Kuralları olan bir ülke ve kurallara çok saygılılar. Eğlenceye düşkünler, her gün havai fişekler patlıyordu. Sürekli festivaller yapıyorlarmış. Küçük mahalleler orada şehir devleti olarak geçiyor ve Kent Konseyleri bulundukları bölgede sürekli etkinlikler yapıyormuş.
Ağustos Eylül ayları aşırı sıcakmış yaşayarak tecrübe ettim. Gündüz çıkıp gezmek gerçekten yorucu, bu yüzden hep akşam saatlerini bekledim.
Ve sokaklarda kedi ve köpek hiç yoktu. Evlerinde besliyormuş ada halkı. Arada köpeğini gezdiren birkaç kişi gördüm. Bir evin yanından geçerken de bahçesinde gezinen boynunda çok şık tasması olan kedi gördüm.

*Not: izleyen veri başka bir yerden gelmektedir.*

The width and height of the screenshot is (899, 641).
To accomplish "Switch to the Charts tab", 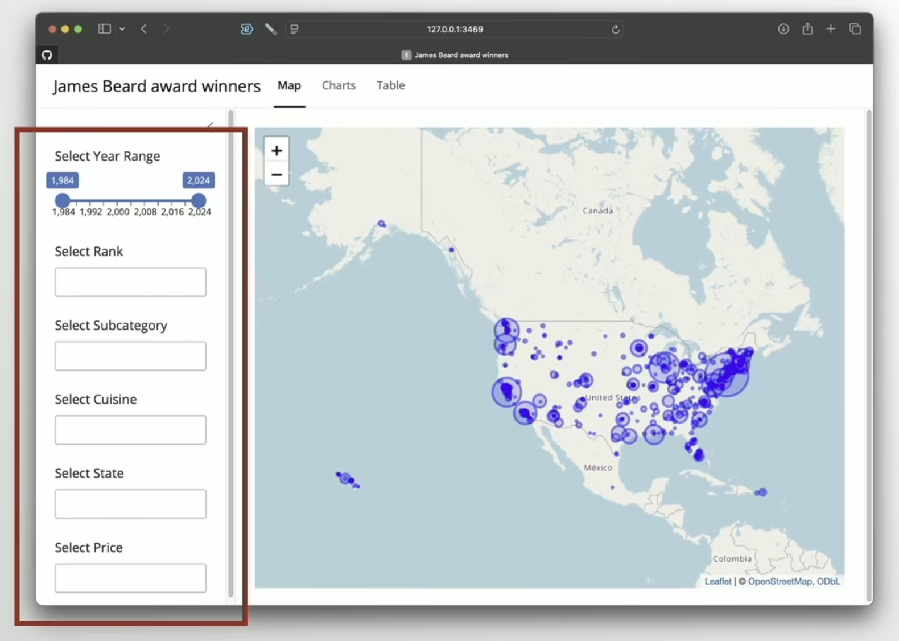I will (339, 85).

Birkaç kez köpek saldırısına uğramış biri olarak köpekler bende ciddi fobi oluşturduğu için, onların olmayışı hemen dikkatimi çekiyor. Bu nedenle ilk dikkatimi de adada ortada başıboş gezen hayvan olmayışı çekti. Bu beni gerçekten çok mutlu etti ve korkusuzca sokaklarında gezebildim.
Aynı huzuru ülkemde de istiyorum. Hayvan severler bir an önce belediyelerle koordine olup sokaklardaki başıboş köpeklere çözüm bulmalılar. Topladıkları paraları sokaklarda onları beslemek için değil, çoğalmalarını engellemek için kullanmalılar. Evimin karşısındaki boş arsada kontrolsüzce besledikleri köpeklerin sayıları öyle arttı ki en son bu sabah saydığımda 20 köpek gördüm. Sürekli yoldan geçenlere saldırıyorlar ve her gün ısırma vakaları yaşanıyor. Sokağa çöp atmaya çıkamıyorum, arabama giderken de saldırıya uğradığım için otoparkımızda dahi tedirginim.
Avrupa ülkeleri öyle güzel çözmüş ki bu sorunu biz nasıl başaramadık anlamış değilim.
Ve Malta, mutlaka görülmeli bence, belki de arkeolog olmam nedeniyle beni bu kadar etkilemiştir. Farklı ülkelerin etkisinde kalarak ortaya çıkan tarihi dokusuna bayıldığım bir ülke oldu Malta, yemekleri sokakları tarihi çok güzel bir ülke.